> Task prompt
After reading the data, copy it out in full and exactly.

*** Material shown ***

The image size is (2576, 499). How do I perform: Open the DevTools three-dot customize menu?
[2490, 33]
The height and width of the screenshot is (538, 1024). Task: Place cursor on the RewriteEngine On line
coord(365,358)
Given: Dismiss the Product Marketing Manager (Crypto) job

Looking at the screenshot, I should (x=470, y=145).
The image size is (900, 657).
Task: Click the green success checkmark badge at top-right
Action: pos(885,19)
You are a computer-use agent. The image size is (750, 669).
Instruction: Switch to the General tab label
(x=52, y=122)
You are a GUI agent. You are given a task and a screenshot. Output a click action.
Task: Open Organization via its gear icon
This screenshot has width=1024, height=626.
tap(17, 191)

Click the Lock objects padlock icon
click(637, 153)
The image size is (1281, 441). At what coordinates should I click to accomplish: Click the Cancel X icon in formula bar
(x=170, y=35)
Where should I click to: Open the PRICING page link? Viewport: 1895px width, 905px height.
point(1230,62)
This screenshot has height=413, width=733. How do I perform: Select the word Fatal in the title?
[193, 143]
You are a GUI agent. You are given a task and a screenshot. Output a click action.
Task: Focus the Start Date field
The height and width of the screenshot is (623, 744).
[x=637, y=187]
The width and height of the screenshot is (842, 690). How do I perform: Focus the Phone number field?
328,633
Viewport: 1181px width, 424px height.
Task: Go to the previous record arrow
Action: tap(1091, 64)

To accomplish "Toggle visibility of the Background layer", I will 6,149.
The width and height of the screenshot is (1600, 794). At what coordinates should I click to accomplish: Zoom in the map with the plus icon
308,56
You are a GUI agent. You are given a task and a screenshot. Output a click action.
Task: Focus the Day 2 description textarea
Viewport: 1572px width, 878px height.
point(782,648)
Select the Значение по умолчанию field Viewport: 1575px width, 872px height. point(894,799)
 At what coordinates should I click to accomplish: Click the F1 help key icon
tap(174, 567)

*** End of Material shown ***

> Answer to the problem
The image size is (2576, 499). How do I perform: Open the DevTools three-dot customize menu?
[2490, 33]
The height and width of the screenshot is (538, 1024). Task: Place cursor on the RewriteEngine On line
coord(365,358)
Given: Dismiss the Product Marketing Manager (Crypto) job

Looking at the screenshot, I should (x=470, y=145).
The image size is (900, 657).
Task: Click the green success checkmark badge at top-right
Action: pos(885,19)
You are a computer-use agent. The image size is (750, 669).
Instruction: Switch to the General tab label
(x=52, y=122)
You are a GUI agent. You are given a task and a screenshot. Output a click action.
Task: Open Organization via its gear icon
This screenshot has width=1024, height=626.
tap(17, 191)

Click the Lock objects padlock icon
click(637, 153)
The image size is (1281, 441). At what coordinates should I click to accomplish: Click the Cancel X icon in formula bar
(x=170, y=35)
Where should I click to: Open the PRICING page link? Viewport: 1895px width, 905px height.
point(1230,62)
This screenshot has height=413, width=733. How do I perform: Select the word Fatal in the title?
[193, 143]
You are a GUI agent. You are given a task and a screenshot. Output a click action.
Task: Focus the Start Date field
The height and width of the screenshot is (623, 744).
[x=637, y=187]
The width and height of the screenshot is (842, 690). How do I perform: Focus the Phone number field?
328,633
Viewport: 1181px width, 424px height.
Task: Go to the previous record arrow
Action: tap(1091, 64)

To accomplish "Toggle visibility of the Background layer", I will 6,149.
The width and height of the screenshot is (1600, 794). At what coordinates should I click to accomplish: Zoom in the map with the plus icon
308,56
You are a GUI agent. You are given a task and a screenshot. Output a click action.
Task: Focus the Day 2 description textarea
Viewport: 1572px width, 878px height.
point(782,648)
Select the Значение по умолчанию field Viewport: 1575px width, 872px height. point(894,799)
 At what coordinates should I click to accomplish: Click the F1 help key icon
tap(174, 567)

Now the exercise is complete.